For I will not contend forever,
nor will I always be angry;
for the spirit would grow faint before me,
and the breath of life that I made.
Because of the iniquity of his unjust gain I was angry,
I struck him; I hid my face and was angry,
but he went on backsliding in the way of his own heart.
I have seen his ways, but I will heal him;
I will lead him and restore comfort to him and his mourners,
creating the fruit of the lips.
Peace, peace, to the far and to the near,” says the LORD,
“and I will heal him.
(Isaiah 57:16-19 ESV)
This verse shocks me. I am amazed by the grace of the Lord that flows throughout this passage. The math doesn’t make sense. The logic doesn’t fit. The story seems too good to be true.
A good King chooses a bedraggled and off-putting woman to be his bride. To every passerby she seems like a horrible choice for a bride—much less the bride of a King. Yet he promises that he will make her beautiful. His love will change her and make her the desire of the nations.
The bride becomes beautiful. The King’s bride is now the envy of the nations. The King promised beauty and he delivered.
The bride becomes arrogant. She begins thinking the beauty is her own. Sadly she rebels. Her rebellion is not small. She goes all out in her defiance of the King. She will not be ruled. And so she uses her beauty to become a harlot. Her beauty is spent not on her husband, the King, but upon her empty lovers.
The husband responds. He takes back his gifts. He disciplines her. In anger he hides his face. His hope is that when she tastes the bitter fruit of her rebellion that she will come back and once again be his. Not
She responds to his discipline with even more rebellion and even more pride. She engages in more harlotry. The King knows his bride more than anyone else and therefore he is fully aware of the depths of her rebellion and wickedness. The beautiful bride has exchanged her beauty for the slavery of an imaginary freedom.
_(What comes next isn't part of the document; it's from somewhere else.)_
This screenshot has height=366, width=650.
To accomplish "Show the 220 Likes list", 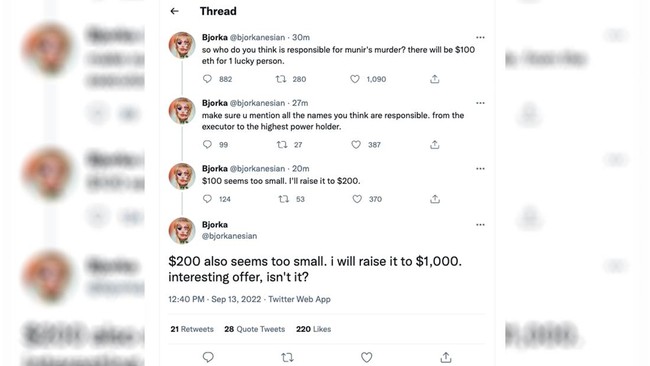I will (313, 329).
The first six acts end with a cliffhanger. “I have seen her ways…”
As the onlookers take a bathroom break, refill their drinks, and get some more popcorn the questions abound. Will the king find a new love? Perhaps one more deserving of being married to a good king? Will this rejection change the King, himself? Will she finally come to her senses?
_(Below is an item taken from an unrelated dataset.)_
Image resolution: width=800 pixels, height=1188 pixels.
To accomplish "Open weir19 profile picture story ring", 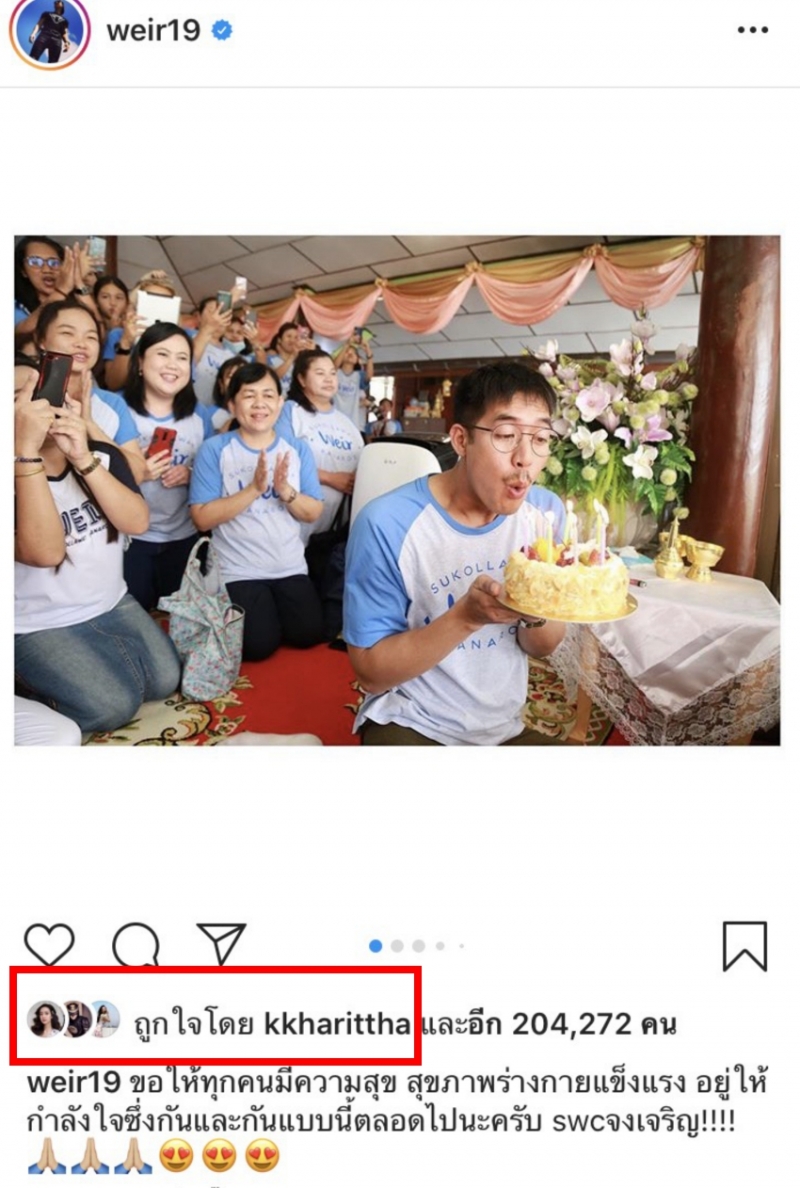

When you expect the King to pursue another, more faithful lover, the depths of His unrelenting love is shown. He declares that He will not give up on His bride. He had promised that He would love her and make her beautiful inside and out. No amount of her rebellion will change his plan. He knew that when he picked her up. Her rebellion has not caught him by surprise. And so he says, “I have seen [her] ways, but I will heal [her]”.
The King will heal her by humbling her. He is a powerful King, after all. More powerful than any other King. This King can move hearts and this is precisely what He does with His wayward bride. Ultimately it will take his death and a change of her heart to heal her. And this He does, gladly: “for the joy set before Him he endured the Cross”. The wayward wife will be humbled and her heart will be changed.
The King and His Bride dance forever.
As I think through Isaiah 57 I am astonished at the Lord’s unrelenting love. I know that at times I have responded to the Lord’s discipline with more arrogance and with more rebellion. Yet because of His love and mercy He will not allow me to stay in my prideful rebellion. He graciously humbles me so that He can powerfully dwell with me and “revive the heart of the contrite”.
As I think about the call that the Lord has placed on my life as a husband, daddy, pastor, and writer I am able to rest a little easier in the Lord’s unrelenting love. The Lord is powerful enough to provide healing (everything that is required to “dwell with Him”) and He is loving enough to see it through to completion. I am thankful that the Lord has set His unrelenting love upon my wife. And I am hopeful that the Lord is doing that same thing in the life of my children.
He is good.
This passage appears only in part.